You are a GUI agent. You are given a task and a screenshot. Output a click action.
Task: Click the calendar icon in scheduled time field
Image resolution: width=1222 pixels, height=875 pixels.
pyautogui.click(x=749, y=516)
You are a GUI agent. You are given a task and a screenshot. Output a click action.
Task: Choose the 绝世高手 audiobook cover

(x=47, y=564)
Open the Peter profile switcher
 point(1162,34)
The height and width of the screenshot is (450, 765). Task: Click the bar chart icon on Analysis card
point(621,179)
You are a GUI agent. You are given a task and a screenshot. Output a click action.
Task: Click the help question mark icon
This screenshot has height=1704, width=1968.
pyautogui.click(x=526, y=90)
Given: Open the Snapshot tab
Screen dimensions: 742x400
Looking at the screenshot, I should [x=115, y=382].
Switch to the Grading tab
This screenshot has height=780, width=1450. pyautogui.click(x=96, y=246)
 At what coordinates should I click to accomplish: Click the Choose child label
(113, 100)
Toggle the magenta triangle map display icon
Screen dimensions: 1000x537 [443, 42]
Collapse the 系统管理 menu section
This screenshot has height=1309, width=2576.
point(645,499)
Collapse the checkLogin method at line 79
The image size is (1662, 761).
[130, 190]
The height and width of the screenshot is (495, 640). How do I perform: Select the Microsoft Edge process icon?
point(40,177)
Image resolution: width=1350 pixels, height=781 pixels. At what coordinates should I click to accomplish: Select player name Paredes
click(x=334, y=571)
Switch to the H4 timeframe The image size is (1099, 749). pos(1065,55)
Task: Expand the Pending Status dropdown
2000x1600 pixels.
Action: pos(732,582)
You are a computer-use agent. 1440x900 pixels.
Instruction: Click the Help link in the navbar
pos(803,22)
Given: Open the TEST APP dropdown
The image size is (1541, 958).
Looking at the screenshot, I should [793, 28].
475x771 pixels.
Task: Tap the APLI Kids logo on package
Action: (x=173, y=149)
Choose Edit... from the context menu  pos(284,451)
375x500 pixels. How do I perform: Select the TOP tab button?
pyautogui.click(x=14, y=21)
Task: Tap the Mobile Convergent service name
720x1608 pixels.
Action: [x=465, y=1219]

● **OBJECTIVE**: Reproduce the lines of the data above, starting with the line that contains "Toggle the magenta triangle map display icon" and continuing through the last line of the data, with both ends included.

● **OUTPUT**:
Toggle the magenta triangle map display icon
Screen dimensions: 1000x537 [443, 42]
Collapse the 系统管理 menu section
This screenshot has height=1309, width=2576.
point(645,499)
Collapse the checkLogin method at line 79
The image size is (1662, 761).
[130, 190]
The height and width of the screenshot is (495, 640). How do I perform: Select the Microsoft Edge process icon?
point(40,177)
Image resolution: width=1350 pixels, height=781 pixels. At what coordinates should I click to accomplish: Select player name Paredes
click(x=334, y=571)
Switch to the H4 timeframe The image size is (1099, 749). pos(1065,55)
Task: Expand the Pending Status dropdown
2000x1600 pixels.
Action: pos(732,582)
You are a computer-use agent. 1440x900 pixels.
Instruction: Click the Help link in the navbar
pos(803,22)
Given: Open the TEST APP dropdown
The image size is (1541, 958).
Looking at the screenshot, I should [793, 28].
475x771 pixels.
Task: Tap the APLI Kids logo on package
Action: (x=173, y=149)
Choose Edit... from the context menu  pos(284,451)
375x500 pixels. How do I perform: Select the TOP tab button?
pyautogui.click(x=14, y=21)
Task: Tap the Mobile Convergent service name
720x1608 pixels.
Action: [x=465, y=1219]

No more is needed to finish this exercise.